In 1973, Carter was indicted on two counts of distributing heroin in violation of 21 U.S.C. § 841(a)(1). His trial ended in a mistrial when the jury was unable to reach a unanimous verdict. Thereafter, Carter was retried and convicted on both counts. On April 17, 1975, he was sentenced to seven years imprisonment and a three-year special parole term on each count, the sentences to be served concurrently. The conviction was affirmed on appeal. United States v. Carter, 528 F.2d 844 (8th Cir. 1975), cert. denied, 425 U.S. 961, 96 S.Ct. 1745, 48 L.Ed.2d 206 (1976).


The principal government witness at Carter's trial was Robert Pfleiger, a Drug Enforcement Administration (DEA) agent. Pfleiger testified to purchasing heroin from Carter. He further stated that he worked with an informant named Dorothy Goff, who introduced him to Carter and arranged some of the details of their meetings. On cross-examination, Pfleiger testified that Goff became an informant after she and her husband were arrested on drug charges, that no charges were pursued against her, and that she was paid approximately $2,000 for her work with the DEA. In response to the question of whether he knew that Goff was a narcotics user at the time she worked for the DEA, Pfleiger stated "I still don't know." He further stated that after becoming acquainted with Goff, he learned that she was working as a prostitute.

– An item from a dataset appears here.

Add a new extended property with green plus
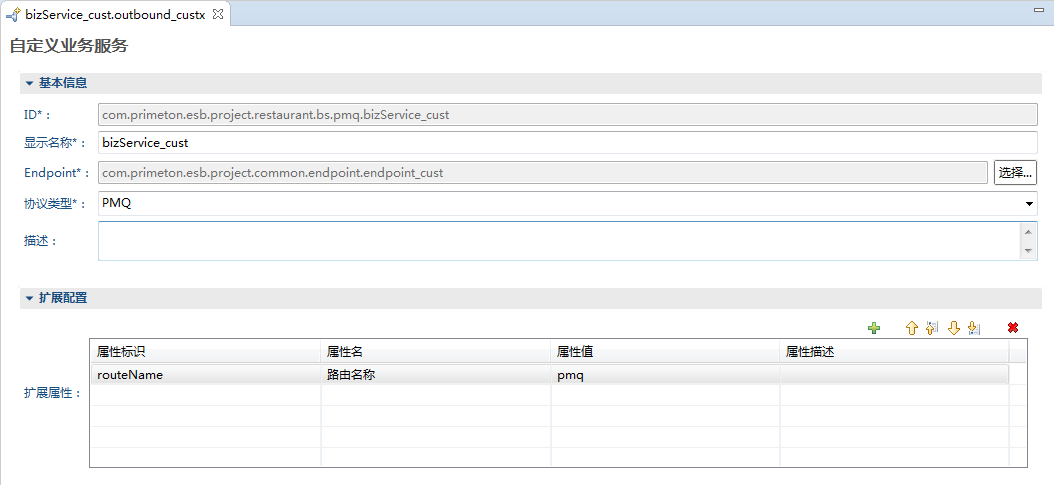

The government did not call Goff as a witness during its case-in-chief, although it did so at Carter's first trial. She was called, however, by the defense as an adverse witness. Goff largely corroborated Pfleiger's testimony. She also testified that she received some money from the government, but that neither she nor her husband received any other benefit for her cooperation with the DEA. She indicated that her husband was currently incarcerated on a drug charge. The defense also called one Judith Siebert, who testified that Goff had a poor reputation for truthfulness.

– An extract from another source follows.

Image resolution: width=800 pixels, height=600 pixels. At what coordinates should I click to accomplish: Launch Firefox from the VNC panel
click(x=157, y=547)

On August 25, 1976, Carter filed the instant motion for a new trial on the ground of newly discovered evidence. The proffered evidence was a seven-page handwritten statement from Mrs. Billie Masters, Goff's mother. It was obtained on November 5, 1975, by an investigator for the Federal Public Defender's office. Masters stated, inter alia, that Goff often received money from the DEA, that she was a drug addict, and that Goff told her that she had lied at Carter's trial to ensure his conviction. Appellant contended that this statement was impeachment evidence warranting a new trial. The district court denied the motion. This appeal followed.

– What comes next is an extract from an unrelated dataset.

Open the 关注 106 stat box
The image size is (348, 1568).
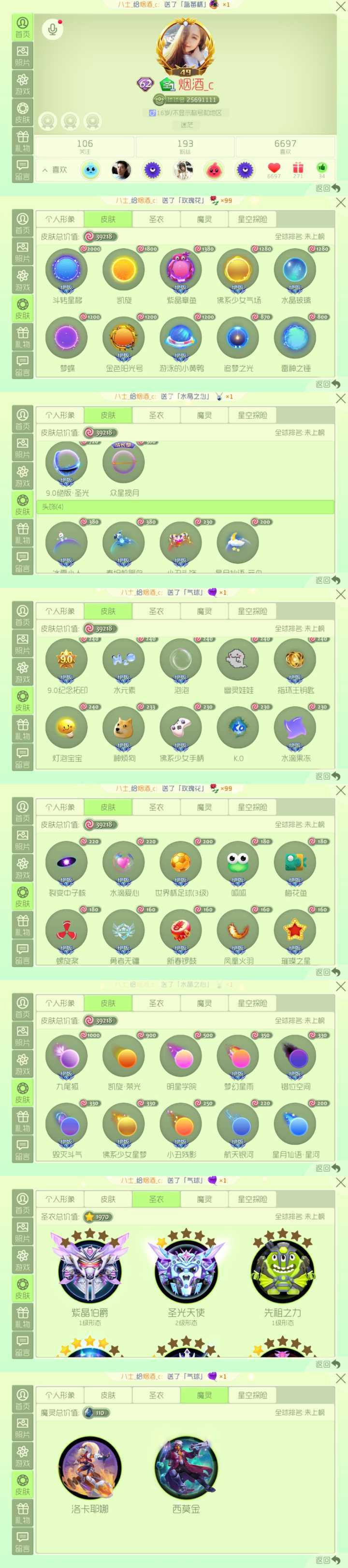click(85, 146)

The criteria governing the grant or denial of a motion for a new trial based on newly discovered evidence have been articulated by this court as follows:


There are five prerequisites which must ordinarily be met to justify the grant of a new trial on the ground of newly discovered evidence: "(1) the evidence must be in fact newly discovered, that is, discovered since the trial; (2) facts must be alleged from which the court may infer diligence on the part of the movant; (3) the evidence relied upon must not be merely cumulative or impeaching; (4) it must be material to the issues involved; and (5) it must be of such nature that, on a new trial, the newly discovered evidence would probably produce an acquittal."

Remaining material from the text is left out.